WIMBERLEY, Texas – One of Texas’ most beloved swimming holes, Jacob’s Well Natural Area in Wimberley, will be closed for swimming for the remainder of the year.
Hays County officials said the area still needs significant rainfall to recharge the Trinity Aquifer, which supplies Jacob’s Well.
This is only the fourth time in recorded history that area has run dry, according to the Hays County Parks Department.
Earlier this year, Hays County officials closed the well for swimming due to the threat of high bacteria levels, other pollutants and poor visibility.

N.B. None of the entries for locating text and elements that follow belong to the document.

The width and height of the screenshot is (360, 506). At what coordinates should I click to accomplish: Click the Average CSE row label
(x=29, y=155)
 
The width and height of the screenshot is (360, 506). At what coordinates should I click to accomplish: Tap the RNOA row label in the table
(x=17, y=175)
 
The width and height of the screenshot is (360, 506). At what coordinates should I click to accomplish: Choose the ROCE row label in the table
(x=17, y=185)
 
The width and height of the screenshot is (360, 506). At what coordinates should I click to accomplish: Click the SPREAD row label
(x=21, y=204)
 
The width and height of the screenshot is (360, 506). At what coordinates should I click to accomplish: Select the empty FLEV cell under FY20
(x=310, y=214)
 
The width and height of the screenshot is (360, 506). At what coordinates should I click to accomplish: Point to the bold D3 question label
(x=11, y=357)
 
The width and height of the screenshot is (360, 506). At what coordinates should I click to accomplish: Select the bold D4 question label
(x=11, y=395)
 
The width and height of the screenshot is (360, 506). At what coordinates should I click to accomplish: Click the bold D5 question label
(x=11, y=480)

“When swimming will be allowed again depends on factors beyond our control,” Hays County officials previously said in a press release.
Now swimming won’t be allowed until at least 2023.
All existing reservations will be canceled and refunded automatically throughout the coming weeks for people who booked time slots to swim.
Jacob’s Well releases thousands of gallons of water every day from the Trinity Aquifer which comes from an extensive underground cave system, according to Hays County Parks officials.
The deepest part of the cavern system is 140 feet deep and the main cavern length is 4,341 feet in length.
The area remains open for hiking, geocaching and other activities.
There is no fee to enter the natural area. During peak hours, Jacob’s Well Natural Area may reach capacity and visitors will be turned away.
Jacob’s Well Natural Area is located approximately 10 minutes outside of downtown Wimberley at 1699 Mt. Sharp Road.